**To do**
Your answer should be every line of the records that contains the word "profile".
[Opening Extracted information section]
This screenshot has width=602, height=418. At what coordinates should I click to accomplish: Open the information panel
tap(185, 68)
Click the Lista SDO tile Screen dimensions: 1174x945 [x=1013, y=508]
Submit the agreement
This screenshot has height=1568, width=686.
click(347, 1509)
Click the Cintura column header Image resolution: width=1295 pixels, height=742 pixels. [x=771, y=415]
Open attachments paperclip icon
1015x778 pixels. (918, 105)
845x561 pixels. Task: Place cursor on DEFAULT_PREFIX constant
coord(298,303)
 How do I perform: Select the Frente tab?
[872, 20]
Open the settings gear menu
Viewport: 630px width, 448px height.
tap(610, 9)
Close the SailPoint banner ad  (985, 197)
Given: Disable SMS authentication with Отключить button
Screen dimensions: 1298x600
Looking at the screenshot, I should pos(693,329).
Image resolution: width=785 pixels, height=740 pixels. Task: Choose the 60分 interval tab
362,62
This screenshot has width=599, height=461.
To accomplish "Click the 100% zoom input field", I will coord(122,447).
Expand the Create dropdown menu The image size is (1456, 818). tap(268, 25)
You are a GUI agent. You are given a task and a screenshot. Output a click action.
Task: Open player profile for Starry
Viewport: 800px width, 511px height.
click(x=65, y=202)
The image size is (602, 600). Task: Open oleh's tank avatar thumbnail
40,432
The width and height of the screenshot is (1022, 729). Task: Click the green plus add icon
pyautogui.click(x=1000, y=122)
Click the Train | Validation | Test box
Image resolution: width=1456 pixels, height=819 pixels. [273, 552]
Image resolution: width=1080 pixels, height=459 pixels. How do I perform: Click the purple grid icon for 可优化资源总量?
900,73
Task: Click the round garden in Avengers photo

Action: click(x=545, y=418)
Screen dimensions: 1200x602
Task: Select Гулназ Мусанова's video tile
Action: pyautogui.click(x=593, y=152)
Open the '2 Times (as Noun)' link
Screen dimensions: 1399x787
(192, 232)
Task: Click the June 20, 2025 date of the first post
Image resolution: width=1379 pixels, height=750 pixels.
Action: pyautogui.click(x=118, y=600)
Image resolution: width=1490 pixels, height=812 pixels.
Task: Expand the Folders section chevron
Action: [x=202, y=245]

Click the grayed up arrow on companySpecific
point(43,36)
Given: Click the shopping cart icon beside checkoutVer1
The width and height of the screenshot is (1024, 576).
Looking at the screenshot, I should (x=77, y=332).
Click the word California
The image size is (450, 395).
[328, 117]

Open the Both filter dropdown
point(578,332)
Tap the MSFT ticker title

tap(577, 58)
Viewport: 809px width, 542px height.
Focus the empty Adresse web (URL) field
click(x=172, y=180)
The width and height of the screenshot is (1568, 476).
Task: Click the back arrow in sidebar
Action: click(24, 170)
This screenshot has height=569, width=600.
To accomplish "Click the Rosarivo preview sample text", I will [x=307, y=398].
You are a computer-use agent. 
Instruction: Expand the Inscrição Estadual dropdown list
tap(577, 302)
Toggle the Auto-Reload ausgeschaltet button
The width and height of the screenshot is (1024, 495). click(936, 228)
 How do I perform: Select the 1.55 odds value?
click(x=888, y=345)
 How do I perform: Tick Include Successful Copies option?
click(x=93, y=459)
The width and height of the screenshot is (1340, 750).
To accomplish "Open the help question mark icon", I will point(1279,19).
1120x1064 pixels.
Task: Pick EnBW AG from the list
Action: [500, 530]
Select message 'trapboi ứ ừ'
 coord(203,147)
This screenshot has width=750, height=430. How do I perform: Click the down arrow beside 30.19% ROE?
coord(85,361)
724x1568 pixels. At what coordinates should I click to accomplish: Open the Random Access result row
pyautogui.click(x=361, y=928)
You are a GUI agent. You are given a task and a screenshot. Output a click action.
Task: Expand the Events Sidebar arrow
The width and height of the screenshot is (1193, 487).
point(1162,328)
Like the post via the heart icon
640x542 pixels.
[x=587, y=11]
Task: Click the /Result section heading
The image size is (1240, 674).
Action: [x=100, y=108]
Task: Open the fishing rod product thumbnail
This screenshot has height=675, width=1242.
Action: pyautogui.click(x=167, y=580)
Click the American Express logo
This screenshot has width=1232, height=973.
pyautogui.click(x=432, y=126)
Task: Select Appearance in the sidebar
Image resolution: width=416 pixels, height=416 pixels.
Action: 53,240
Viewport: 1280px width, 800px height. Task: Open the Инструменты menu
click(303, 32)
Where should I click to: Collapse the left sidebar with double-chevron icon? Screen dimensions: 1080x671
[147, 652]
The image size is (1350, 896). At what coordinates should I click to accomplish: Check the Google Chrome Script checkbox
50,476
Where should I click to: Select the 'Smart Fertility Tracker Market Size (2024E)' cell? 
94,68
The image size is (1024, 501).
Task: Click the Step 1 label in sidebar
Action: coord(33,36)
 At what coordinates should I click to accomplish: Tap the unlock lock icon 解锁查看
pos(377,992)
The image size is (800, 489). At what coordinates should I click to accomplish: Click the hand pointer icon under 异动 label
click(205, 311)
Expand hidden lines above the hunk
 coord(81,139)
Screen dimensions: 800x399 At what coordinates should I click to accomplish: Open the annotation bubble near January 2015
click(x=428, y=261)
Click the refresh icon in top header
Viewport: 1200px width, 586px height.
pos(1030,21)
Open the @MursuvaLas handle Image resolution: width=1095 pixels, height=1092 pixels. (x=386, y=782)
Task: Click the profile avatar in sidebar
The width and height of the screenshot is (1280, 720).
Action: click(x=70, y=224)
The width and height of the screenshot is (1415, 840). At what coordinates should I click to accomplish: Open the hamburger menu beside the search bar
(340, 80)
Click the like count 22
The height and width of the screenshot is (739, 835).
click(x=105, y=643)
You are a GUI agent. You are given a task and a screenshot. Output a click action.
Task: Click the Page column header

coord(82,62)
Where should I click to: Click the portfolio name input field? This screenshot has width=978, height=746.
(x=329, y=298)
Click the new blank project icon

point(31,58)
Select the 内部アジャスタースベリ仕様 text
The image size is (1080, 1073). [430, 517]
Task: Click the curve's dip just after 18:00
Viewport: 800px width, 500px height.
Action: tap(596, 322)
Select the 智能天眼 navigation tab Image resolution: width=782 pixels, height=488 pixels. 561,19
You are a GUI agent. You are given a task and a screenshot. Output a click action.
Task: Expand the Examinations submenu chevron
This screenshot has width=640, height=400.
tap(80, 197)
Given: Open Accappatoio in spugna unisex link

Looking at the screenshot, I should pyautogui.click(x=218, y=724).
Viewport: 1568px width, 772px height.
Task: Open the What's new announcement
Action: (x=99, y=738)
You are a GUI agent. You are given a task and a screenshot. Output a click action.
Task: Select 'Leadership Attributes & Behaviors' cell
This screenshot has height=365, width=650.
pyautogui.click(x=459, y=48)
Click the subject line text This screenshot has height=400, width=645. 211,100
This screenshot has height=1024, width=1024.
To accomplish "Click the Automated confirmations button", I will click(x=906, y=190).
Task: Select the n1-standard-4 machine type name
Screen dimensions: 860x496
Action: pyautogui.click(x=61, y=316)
[Closing Extracted information section]
**Expected answer**
Task: Open player profile for Starry
Task: Click the profile avatar in sidebar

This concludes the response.